A remote access company without automatic fail-over...
... amateurs.
An explosion in Los Angles last night triggered a power blackout and data centre outage, which led to a knock-on impact for UK customers of LogMeIn today, who were left unable to access remote desktop services, The Register can reveal. The explosion in a Los Angeles high rise hospitalised two people and caused a power blackout …
... amateurs.
Not necessarily. Automatic DR fail-over is a mistake often made by amateurs. It may be viable when your secondary data centre is a few blocks away, where you can have guaranteed redundant links and synchronous replication or mirroring, but that's more a case of High Availability than Disaster Recovery. It's a very bad idea when your DR site is 500+ miles away.
If you've ever experienced a major disaster, like an earthquake or flood, you'll know that it can be hours before you really know what's going on. Having the IT systems start their own recovery while the business continuity staff are rolling out the BC plan to the company, can make things much worse. A switchover to a remote site can take a long time, when it involves things like fsck, database recovery/restart, DNS updates, etc. You don't want to do it unless you have to.
Indeed, that could be what happened here, an over-eager decision (manual or automatic) to switch to the remote site, when if they had simply waited for the backup power to come in they could have had just a 5-minute outage like Shania Twain.
This post has been deleted by its author
The concert would only need localised power to continue. A data centre may indeed kick back in with its UPS and generators, however if the explosion also knocked out the various telecoms exchanges between it and the rest of the world then it doesn't matter much if the data centre is back online.
Wow, either the USA networks run to very different standards to the rest of the world, or standards are different through UK Europe the Middle East and the Far east in which locations I worked. A fire in a single building should never kill whole networks over a wide area, transmission suppliers should have their own back up capabilities.
An earth quake might be and was a different story.
"outage in one of our primary data centers"
"We began a roll over to our other global data centre"

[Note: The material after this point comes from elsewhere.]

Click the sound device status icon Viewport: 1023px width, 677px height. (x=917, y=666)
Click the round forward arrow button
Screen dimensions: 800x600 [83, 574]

Translation: All they had were a few servers in those two DCs? Does "roll over" mean "spin up a VPS and restore from last week's backup"?
Are they still running it like a free service?
It's not always about power, living in an earthquake zone I had to point out in a disaster review meeting once that any earthquake that took out our control centre and systems would likely mean all out infrastructure was compromised to the point we wouldn't be running anything for weeks while inspections were completed and general telecom infrastructure would be out as well so a multi million alternative out of region backup would be of little value in terms of quick recovery in that instance. Sometimes you have to look at the bigger picture.
That said there were other scenarios that would justify it, just not the 'big one' happening any day soon, though that was the preferred excuse as there was funding and grants available for earthquake resilience at the time.
General telecoms also has backup and redundancy.
At least, it does in the EU - it's a legal requirement of being a telco.
Perhaps that's not true in 3rd world countries.
So if you pay for "last mile" redundancy yourself (separated links to different exchanges), you're covered for most.
Rob Lee - we use LMI Central and have hundreds of clients on it but as soon as we couldn't use it we just started using Team Viewer during the downtime. Any customer with a problem just installs the quick support client and away you go.
IT Support companies should have backup too in case of supplier failure.
Lost complete power (i.e. grid supplies (all of them), batteries, and generators all failed) and possibly other critical services in one site.
OK, that's into disaster recovery mode. That's something that is practised a few times year, surely, for such a professional outfit. They've surely switched to (one of) their secondary data centre(s), and resumed service with hardly a blip. Perhaps a 50ms impact. Hardly a noticeable.
Oh, sorry, this is the cloud, not telcos who generally know what they are doing, and know what an SLA is, and what the regulatory impact of failing to meet 5+ 9s availability means.
Oh, you didn't pay for 5 9s availability? Well shout and scream at the hand, because the face is targeting the profitable part of the client base.
I used to work for a company that made Data centre power backups (ups and diesel gennies combined,'Active Power', nice company to work for).
Why they didn't have that, or something similar reeks somewhat of incompetance.
I'm willing to bet other similar companies in the area DID have something in place and their customers wouldn't have even noticed.